Nong Fa Lake — also called Nongphatom, meaning 'Blue Lake' in the local language — sits at 1,154 metres above sea level in the mountains of Sanxay District, Attapeu Province, a dozen kilometres from the Vietnamese border. It is a volcanic crater lake, born from ancient geological violence that left behind a bowl of extraordinary depth. The maximum depth is officially recorded at 78 metres, but local fishermen have long contested that number. They say that bamboo poles lowered into the dark water never found the bottom. Whether or not that is strictly true, the lake's edges drop away steeply, its dark water absorbing light rather than reflecting it, giving the surface an opaque, almost ink-like quality on overcast days and a deep sapphire intensity when the sky is clear.

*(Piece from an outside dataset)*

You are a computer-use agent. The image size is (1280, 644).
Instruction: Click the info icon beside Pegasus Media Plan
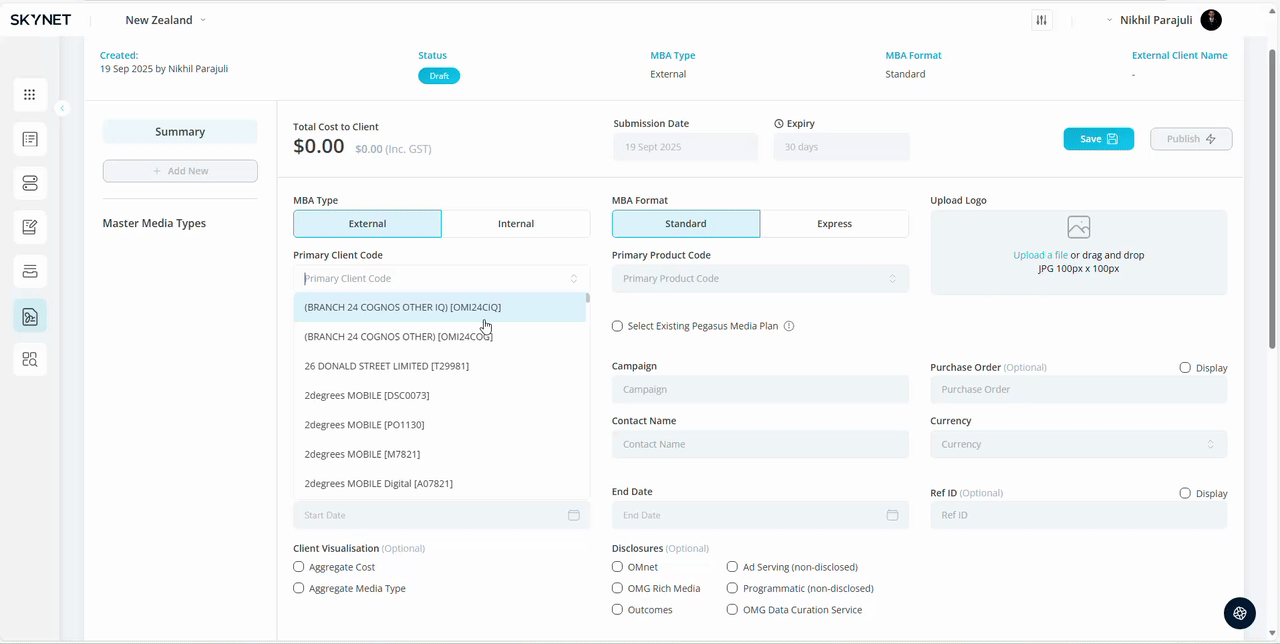coord(789,326)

The Road That No Map Showed

During the Vietnam War, this remote corner of Laos became one of the most strategically contested landscapes on earth, even though officially no war was supposed to be happening here. The Ho Chi Minh Trail — the vast network of paths, roads, and river crossings threading through eastern Laos — carried soldiers and supplies southward under the canopy. For North Vietnamese troops wounded or exhausted by American bombing raids, the lake offered a pause. Its clean water, its isolation, and its shade made it a rest stop on one of the deadliest journeys of the twentieth century. Meanwhile, American pilots logged it as a navigation fix, marking it on their charts with the name that captured its shape from the sky. The same piece of water served both sides, knowing nothing of their conflict.

Legends That Outlast Wars

Long before any army passed through, the hill tribes living near Nong Fa built a careful relationship with the lake. They do not swim in it. The reason, passed down through generations, is that the lake is home to a creature — part snake, part pig — that will devour any person bold enough to enter its waters. The warning has proved persuasive. But the legend carries a contradictory offer as well: some traditions hold that those who do swim in the lake will be rewarded with eternal youth. The contradiction — death or immortality, with no way to know in advance which you'll receive — has kept the shores largely undisturbed. Lonely Planet, whose writers tend toward the earthly rather than the supernatural, simply called the lake 'magical,' which may be as close as a travel guide can get to acknowledging that some places resist ordinary description.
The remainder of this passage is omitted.